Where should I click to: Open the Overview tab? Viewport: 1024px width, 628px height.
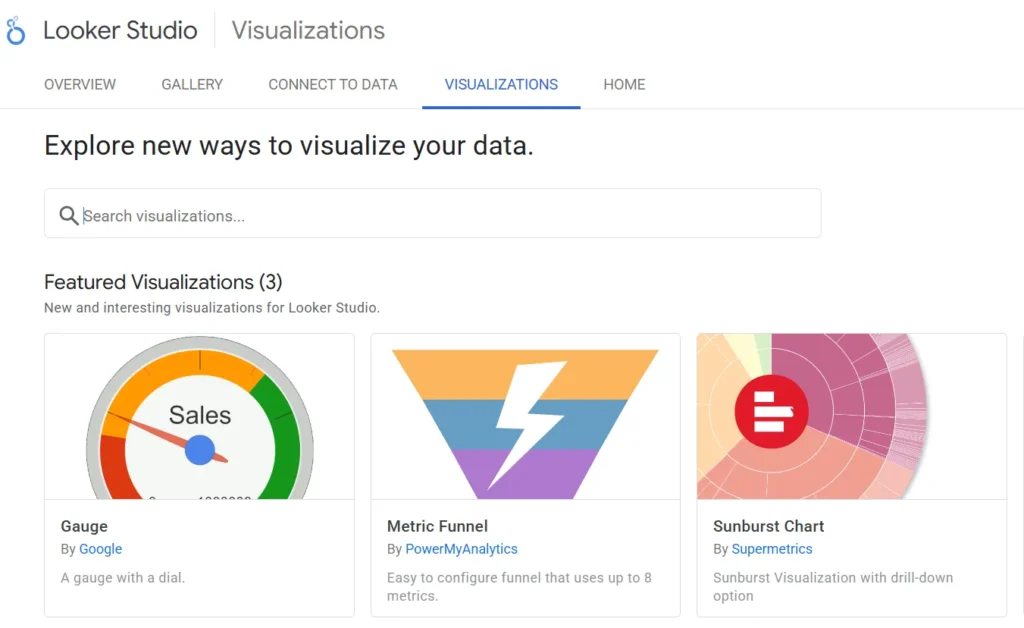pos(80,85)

· · ·

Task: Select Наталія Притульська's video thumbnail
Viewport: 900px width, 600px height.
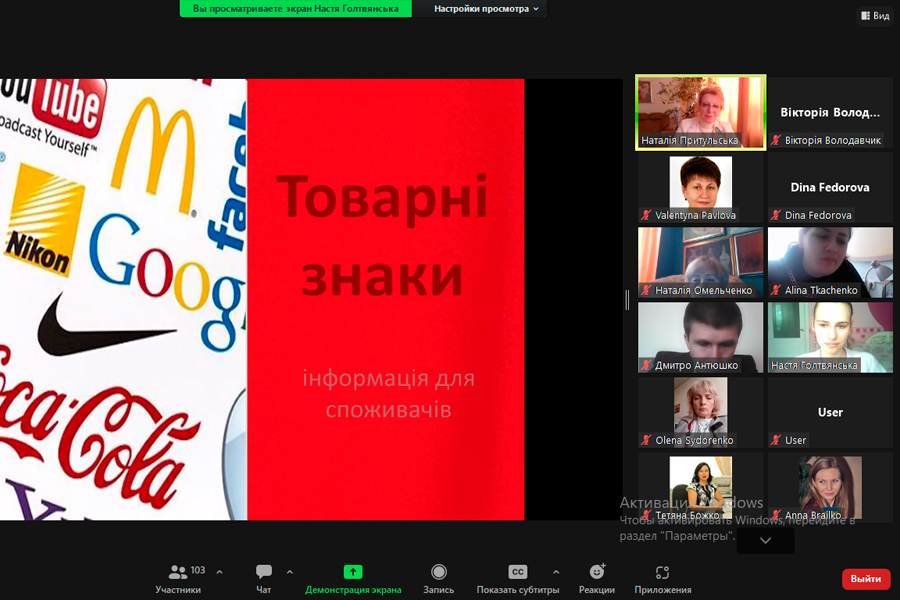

· · ·

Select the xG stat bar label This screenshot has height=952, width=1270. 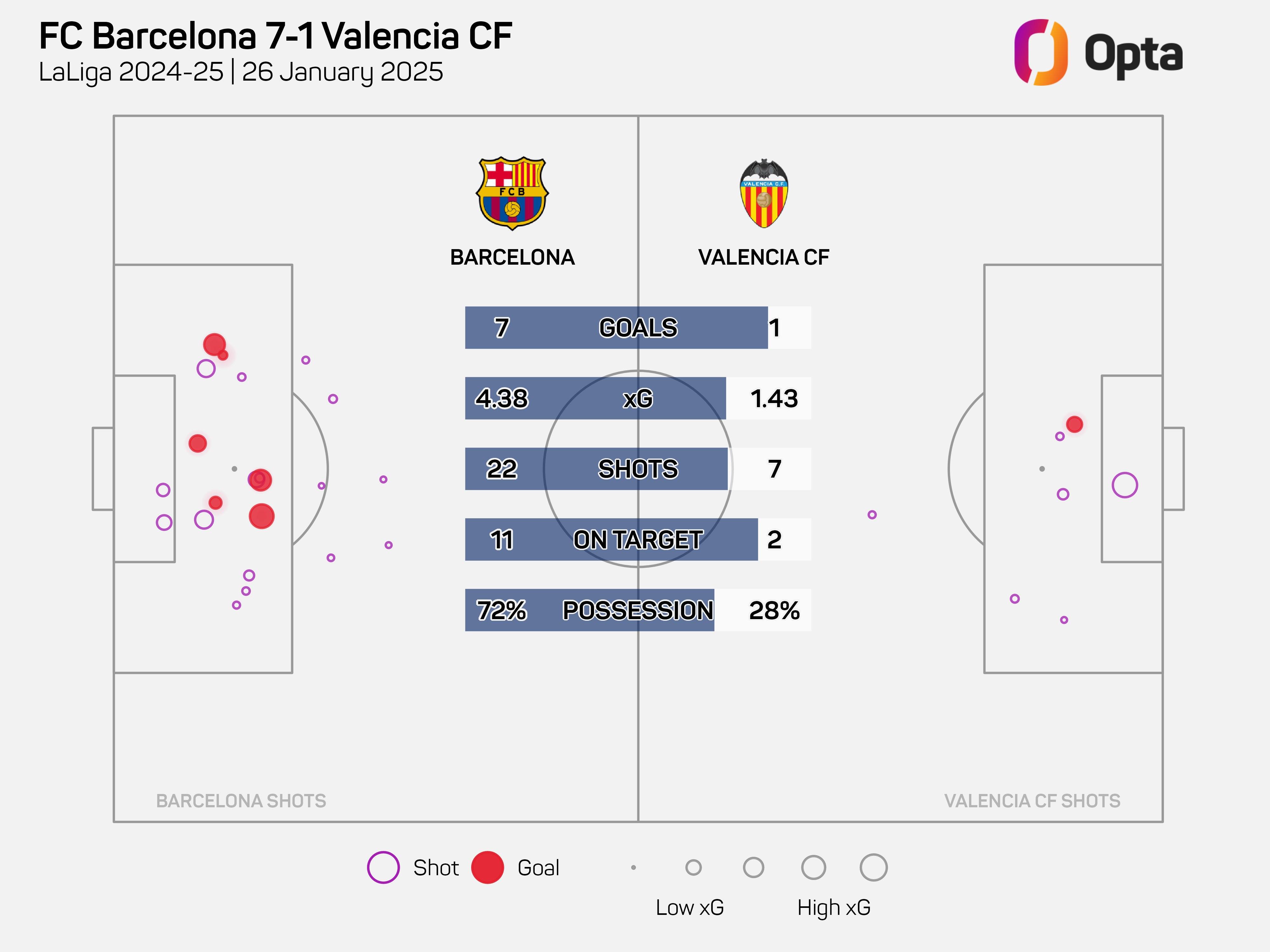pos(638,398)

· · ·

- _Problem description_
From the entries above, extract only the lines running from the one containing "Task: Select Наталія" through the one containing "Viewport: 900px width, 600px height.", inclusive.

- _Solution_
Task: Select Наталія Притульська's video thumbnail
Viewport: 900px width, 600px height.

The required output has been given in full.